* THE PROBLEM: Convert the records, starting at the first line and ending at the line that contains "This screenshot has width=471, height=360. coord(446,356)", into a Markdown table with the columns Row and Record line, leaving out blank lines. Omit the pictures from the table.
==============================
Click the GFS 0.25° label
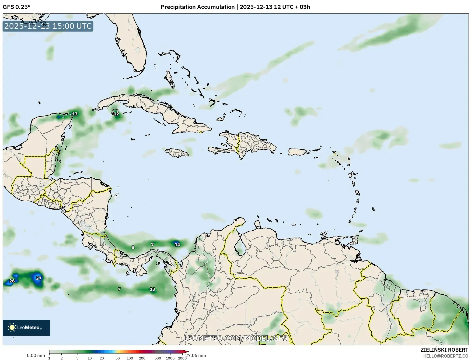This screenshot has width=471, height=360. coord(17,7)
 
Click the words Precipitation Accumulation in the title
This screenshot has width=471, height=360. coord(197,7)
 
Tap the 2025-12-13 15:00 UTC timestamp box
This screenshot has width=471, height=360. coord(48,26)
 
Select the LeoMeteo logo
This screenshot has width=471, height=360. coord(26,327)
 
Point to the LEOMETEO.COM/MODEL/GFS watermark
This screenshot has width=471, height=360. coord(235,338)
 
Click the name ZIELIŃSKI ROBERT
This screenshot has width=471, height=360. coord(444,350)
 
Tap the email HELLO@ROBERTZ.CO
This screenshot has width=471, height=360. coord(446,356)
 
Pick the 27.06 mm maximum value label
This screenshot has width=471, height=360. coord(196,356)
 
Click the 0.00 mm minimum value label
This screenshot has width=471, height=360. coord(36,356)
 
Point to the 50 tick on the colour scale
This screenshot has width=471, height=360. coord(118,358)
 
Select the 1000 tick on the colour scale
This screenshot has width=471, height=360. coord(170,358)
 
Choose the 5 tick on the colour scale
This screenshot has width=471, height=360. coord(77,358)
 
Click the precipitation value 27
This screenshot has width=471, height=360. coord(39,278)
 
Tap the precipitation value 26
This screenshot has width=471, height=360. coord(12,281)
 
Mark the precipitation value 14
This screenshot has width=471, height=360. coord(177,245)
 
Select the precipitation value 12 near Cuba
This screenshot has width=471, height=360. coord(116,114)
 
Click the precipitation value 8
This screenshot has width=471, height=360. coord(133,247)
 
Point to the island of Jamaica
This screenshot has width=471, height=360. coord(177,153)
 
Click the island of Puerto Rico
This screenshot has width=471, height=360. coord(298,152)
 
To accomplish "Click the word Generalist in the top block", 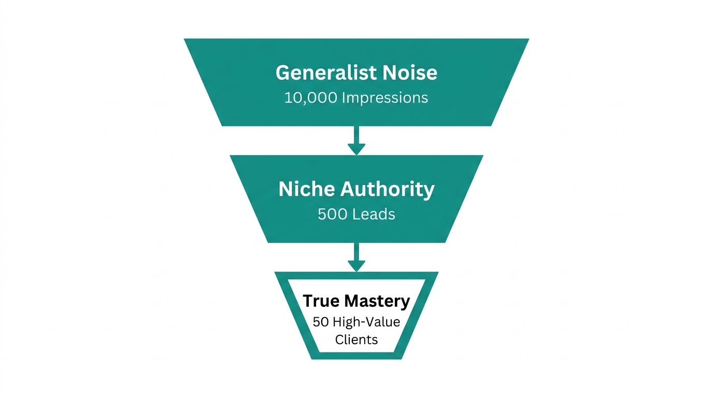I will pos(326,73).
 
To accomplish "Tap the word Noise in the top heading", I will pos(410,73).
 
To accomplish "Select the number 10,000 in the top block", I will pos(311,98).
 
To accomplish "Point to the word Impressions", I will pos(385,98).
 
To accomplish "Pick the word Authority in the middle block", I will pos(387,189).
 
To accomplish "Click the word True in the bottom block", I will pos(321,301).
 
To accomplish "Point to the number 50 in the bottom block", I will pos(321,322).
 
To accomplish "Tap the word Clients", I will pos(356,340).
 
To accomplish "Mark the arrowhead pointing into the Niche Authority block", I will pos(356,149).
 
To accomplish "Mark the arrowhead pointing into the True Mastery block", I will pos(356,266).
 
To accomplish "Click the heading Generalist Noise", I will pos(356,73).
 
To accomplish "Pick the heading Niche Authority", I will pos(356,189).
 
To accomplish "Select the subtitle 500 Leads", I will pos(356,214).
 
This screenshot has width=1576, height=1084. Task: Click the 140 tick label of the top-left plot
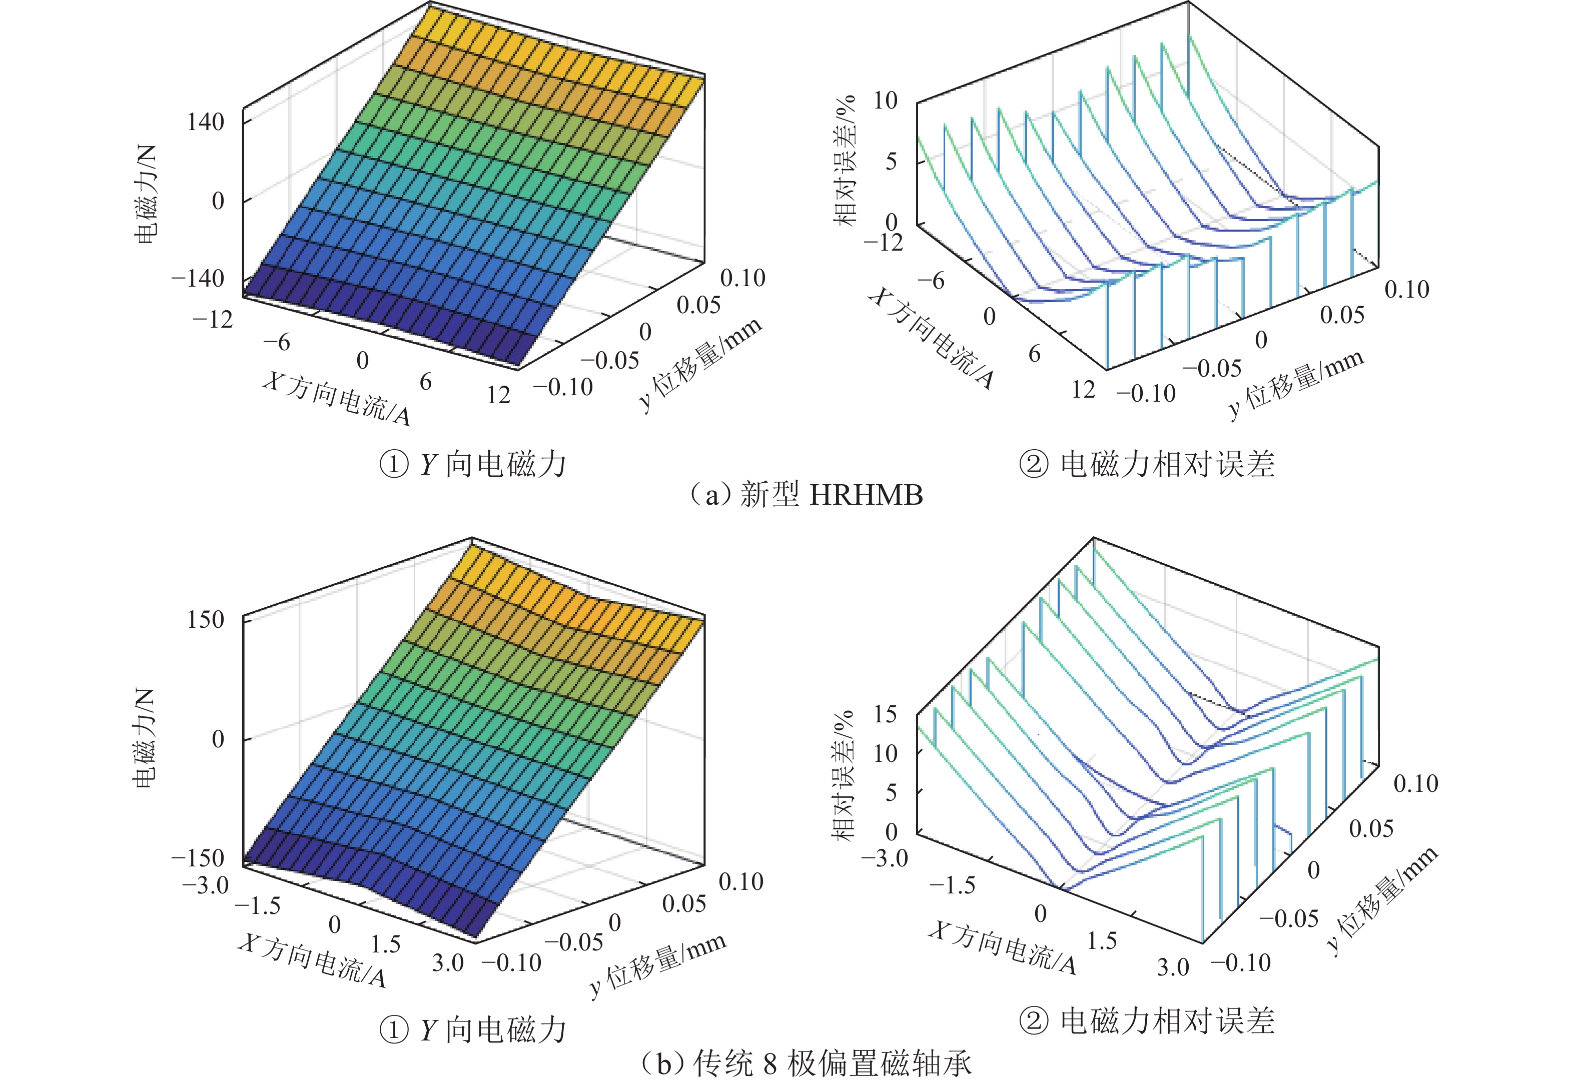coord(205,123)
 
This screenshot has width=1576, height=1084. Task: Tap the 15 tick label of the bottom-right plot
coord(885,714)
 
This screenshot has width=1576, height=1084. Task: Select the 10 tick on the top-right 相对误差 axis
coord(885,101)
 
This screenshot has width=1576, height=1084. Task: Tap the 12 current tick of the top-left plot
coord(498,395)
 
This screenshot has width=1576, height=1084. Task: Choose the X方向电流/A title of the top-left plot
coord(337,399)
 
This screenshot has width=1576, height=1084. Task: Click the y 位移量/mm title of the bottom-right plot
coord(1383,899)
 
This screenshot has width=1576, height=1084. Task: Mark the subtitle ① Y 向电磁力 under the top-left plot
coord(473,465)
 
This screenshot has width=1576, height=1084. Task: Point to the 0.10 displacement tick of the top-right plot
coord(1407,290)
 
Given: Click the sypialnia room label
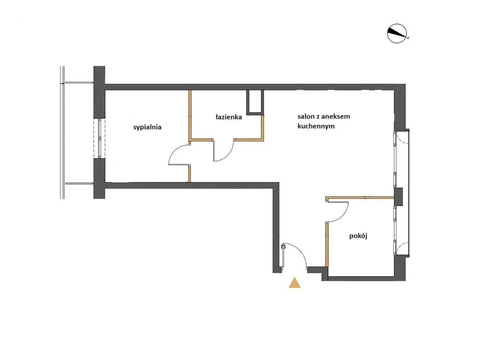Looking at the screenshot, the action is click(x=147, y=127).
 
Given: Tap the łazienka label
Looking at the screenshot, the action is click(x=228, y=117).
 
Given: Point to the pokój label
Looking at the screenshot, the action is click(x=358, y=236).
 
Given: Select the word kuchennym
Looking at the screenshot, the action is click(x=316, y=127).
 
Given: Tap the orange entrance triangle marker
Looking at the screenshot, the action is click(x=294, y=283).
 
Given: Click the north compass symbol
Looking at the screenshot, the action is click(x=396, y=33).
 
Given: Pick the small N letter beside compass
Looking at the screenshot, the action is click(x=408, y=38).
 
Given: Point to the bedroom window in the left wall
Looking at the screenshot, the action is click(x=99, y=138).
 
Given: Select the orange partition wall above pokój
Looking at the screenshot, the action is click(x=360, y=198).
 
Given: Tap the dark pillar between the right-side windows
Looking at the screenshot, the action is click(x=398, y=197).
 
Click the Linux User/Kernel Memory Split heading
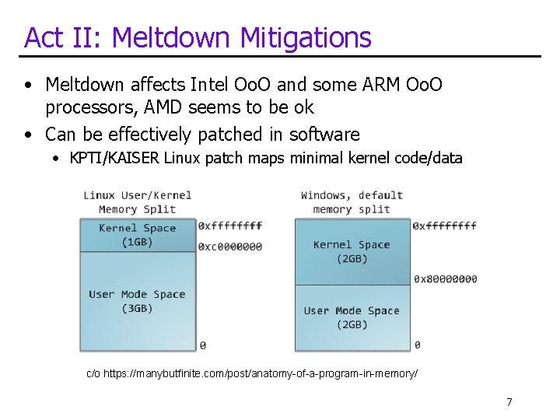tap(137, 202)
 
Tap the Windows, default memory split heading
tap(352, 202)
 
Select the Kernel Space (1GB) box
tap(137, 235)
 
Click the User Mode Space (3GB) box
tap(137, 301)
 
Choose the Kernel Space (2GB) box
tap(352, 251)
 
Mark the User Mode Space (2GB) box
tap(352, 317)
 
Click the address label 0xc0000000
tap(230, 247)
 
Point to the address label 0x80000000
tap(445, 279)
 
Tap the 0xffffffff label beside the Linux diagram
tap(230, 226)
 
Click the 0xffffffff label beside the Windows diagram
tap(445, 226)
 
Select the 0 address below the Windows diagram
tap(418, 345)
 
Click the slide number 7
tap(509, 402)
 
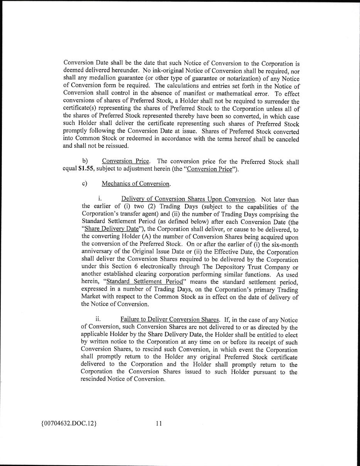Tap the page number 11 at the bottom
coord(159,424)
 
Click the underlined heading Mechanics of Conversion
coord(136,184)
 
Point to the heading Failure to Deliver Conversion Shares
coord(169,319)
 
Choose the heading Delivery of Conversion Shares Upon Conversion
coord(188,199)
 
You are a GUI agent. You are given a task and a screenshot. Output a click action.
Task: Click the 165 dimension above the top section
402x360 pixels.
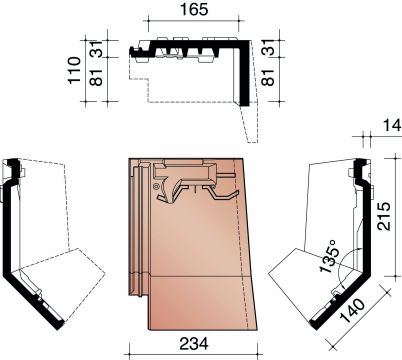194,9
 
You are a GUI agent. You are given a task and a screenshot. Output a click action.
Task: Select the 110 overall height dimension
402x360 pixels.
74,70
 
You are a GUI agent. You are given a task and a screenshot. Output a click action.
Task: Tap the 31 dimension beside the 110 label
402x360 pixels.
97,49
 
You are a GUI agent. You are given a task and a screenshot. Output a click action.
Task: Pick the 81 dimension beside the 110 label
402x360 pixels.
97,77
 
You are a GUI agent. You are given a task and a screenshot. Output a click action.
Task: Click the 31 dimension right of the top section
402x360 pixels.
268,47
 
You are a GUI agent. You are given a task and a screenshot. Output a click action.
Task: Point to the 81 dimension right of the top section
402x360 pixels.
268,77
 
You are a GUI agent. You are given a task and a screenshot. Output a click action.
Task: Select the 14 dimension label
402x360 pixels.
392,126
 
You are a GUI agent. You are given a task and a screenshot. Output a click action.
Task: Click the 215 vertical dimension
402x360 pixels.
384,216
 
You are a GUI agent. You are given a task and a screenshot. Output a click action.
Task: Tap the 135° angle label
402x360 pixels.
330,260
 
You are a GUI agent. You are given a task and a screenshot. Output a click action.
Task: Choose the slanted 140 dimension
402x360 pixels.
352,311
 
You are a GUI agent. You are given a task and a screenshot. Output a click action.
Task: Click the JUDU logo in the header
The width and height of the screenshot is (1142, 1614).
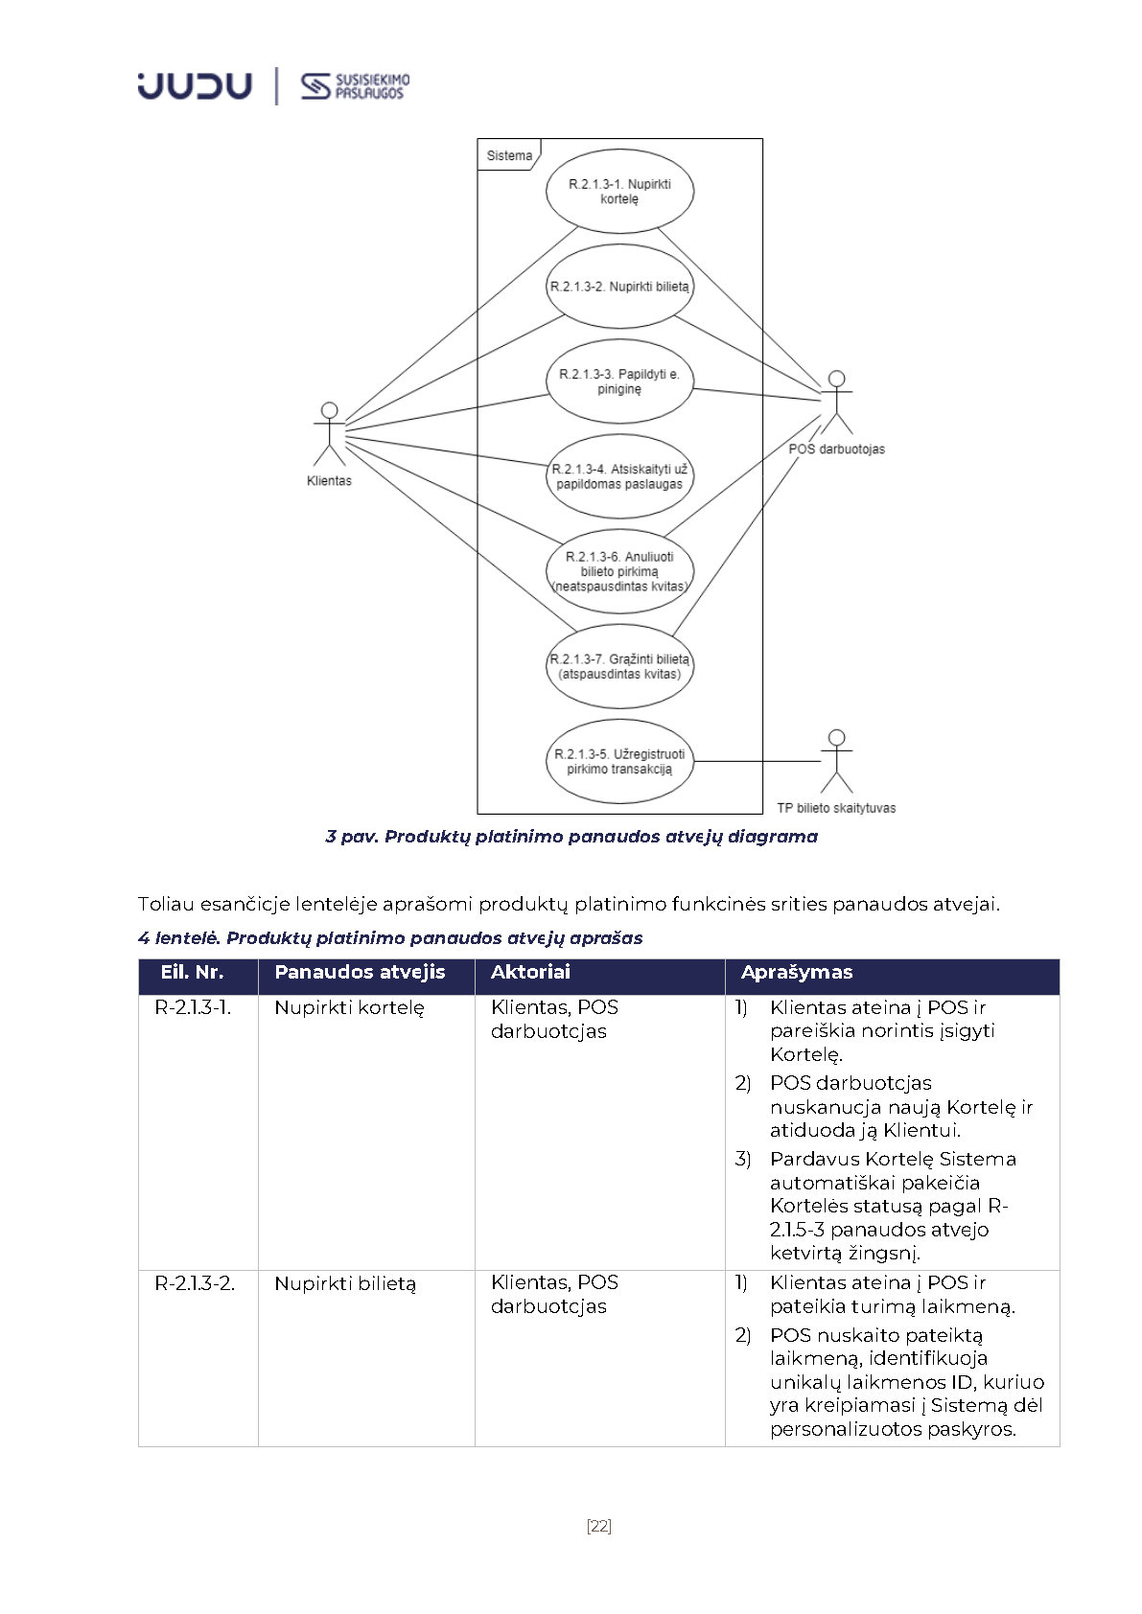click(x=195, y=85)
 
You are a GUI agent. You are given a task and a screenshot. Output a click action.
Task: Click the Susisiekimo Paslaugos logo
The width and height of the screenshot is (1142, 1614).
click(x=355, y=86)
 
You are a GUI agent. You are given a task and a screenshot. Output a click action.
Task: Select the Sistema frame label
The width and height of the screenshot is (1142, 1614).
click(x=508, y=155)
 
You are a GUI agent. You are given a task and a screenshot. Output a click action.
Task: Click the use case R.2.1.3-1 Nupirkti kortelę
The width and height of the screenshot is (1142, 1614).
click(x=619, y=191)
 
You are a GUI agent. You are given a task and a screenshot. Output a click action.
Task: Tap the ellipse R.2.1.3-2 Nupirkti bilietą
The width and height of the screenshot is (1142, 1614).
click(x=619, y=286)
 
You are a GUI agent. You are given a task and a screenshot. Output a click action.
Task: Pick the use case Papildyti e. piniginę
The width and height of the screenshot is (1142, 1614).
click(x=619, y=381)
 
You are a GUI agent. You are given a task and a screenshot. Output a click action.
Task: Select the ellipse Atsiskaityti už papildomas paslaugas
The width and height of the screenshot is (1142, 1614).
click(x=619, y=476)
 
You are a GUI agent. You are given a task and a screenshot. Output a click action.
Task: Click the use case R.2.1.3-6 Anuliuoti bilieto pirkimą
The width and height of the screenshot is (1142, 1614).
click(x=619, y=571)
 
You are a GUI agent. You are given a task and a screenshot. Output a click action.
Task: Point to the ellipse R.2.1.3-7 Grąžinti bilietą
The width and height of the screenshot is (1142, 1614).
click(x=619, y=666)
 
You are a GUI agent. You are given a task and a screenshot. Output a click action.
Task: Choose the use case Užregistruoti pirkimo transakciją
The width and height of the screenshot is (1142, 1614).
click(x=619, y=761)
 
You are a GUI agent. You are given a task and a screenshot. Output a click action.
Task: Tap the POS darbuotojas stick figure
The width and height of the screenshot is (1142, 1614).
click(x=837, y=402)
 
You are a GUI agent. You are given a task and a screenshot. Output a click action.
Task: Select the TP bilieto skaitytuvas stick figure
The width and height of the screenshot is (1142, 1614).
click(x=837, y=761)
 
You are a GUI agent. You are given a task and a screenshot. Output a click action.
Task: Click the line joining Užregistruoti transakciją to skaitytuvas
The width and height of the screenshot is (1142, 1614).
click(x=757, y=761)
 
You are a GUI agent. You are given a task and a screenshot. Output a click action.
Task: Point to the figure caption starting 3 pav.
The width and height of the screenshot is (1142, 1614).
click(x=571, y=837)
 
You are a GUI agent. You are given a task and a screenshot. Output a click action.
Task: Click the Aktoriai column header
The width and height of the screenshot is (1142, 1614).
click(x=530, y=972)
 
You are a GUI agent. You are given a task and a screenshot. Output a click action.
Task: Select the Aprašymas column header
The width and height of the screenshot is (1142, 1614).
click(x=796, y=972)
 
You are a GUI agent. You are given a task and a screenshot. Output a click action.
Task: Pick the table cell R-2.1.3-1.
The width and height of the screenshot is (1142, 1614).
click(x=193, y=1007)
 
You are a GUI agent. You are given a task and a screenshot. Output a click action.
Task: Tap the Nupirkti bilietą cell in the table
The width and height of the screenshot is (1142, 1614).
click(x=345, y=1283)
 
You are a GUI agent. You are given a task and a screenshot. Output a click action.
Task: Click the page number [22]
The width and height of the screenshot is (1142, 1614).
click(x=598, y=1526)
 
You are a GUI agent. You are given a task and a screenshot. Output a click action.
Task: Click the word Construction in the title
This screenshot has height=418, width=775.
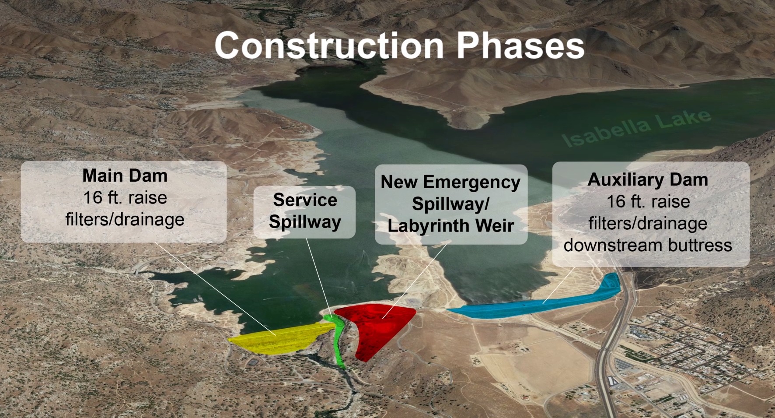[329, 45]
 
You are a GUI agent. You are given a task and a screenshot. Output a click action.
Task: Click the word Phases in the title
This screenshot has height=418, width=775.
[520, 45]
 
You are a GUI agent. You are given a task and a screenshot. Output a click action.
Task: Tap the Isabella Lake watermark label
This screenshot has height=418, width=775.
[636, 129]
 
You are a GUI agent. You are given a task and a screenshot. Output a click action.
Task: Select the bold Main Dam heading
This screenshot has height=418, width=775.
[125, 176]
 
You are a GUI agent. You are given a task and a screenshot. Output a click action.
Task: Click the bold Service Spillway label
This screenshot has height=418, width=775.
[305, 211]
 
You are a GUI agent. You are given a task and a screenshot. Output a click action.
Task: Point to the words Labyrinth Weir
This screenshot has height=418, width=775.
[450, 226]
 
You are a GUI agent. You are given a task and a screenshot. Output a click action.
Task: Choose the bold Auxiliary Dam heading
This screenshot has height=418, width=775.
[648, 180]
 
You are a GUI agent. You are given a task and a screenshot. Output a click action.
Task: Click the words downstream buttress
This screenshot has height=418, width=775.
[648, 245]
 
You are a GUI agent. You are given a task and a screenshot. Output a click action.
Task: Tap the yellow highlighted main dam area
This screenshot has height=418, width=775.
[280, 339]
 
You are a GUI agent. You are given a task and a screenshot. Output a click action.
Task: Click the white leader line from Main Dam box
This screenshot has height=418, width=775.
[215, 289]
==============================
* OUTPUT FOR THIS EXERCISE:
| Row | Record line |
|---|---|
| 1 | Click the GFS 0.25° label |
| 2 | This screenshot has width=471, height=360. coord(17,7) |
| 3 | Click the words Precipitation Accumulation in the title |
| 4 | This screenshot has width=471, height=360. coord(197,7) |
| 5 | Tap the 2025-12-13 15:00 UTC timestamp box |
| 6 | This screenshot has width=471, height=360. coord(48,26) |
| 7 | Select the LeoMeteo logo |
| 8 | This screenshot has width=471, height=360. coord(26,327) |
| 9 | Point to the LEOMETEO.COM/MODEL/GFS watermark |
| 10 | This screenshot has width=471, height=360. coord(235,338) |
| 11 | Click the name ZIELIŃSKI ROBERT |
| 12 | This screenshot has width=471, height=360. coord(444,350) |
| 13 | Tap the email HELLO@ROBERTZ.CO |
| 14 | This screenshot has width=471, height=360. coord(446,356) |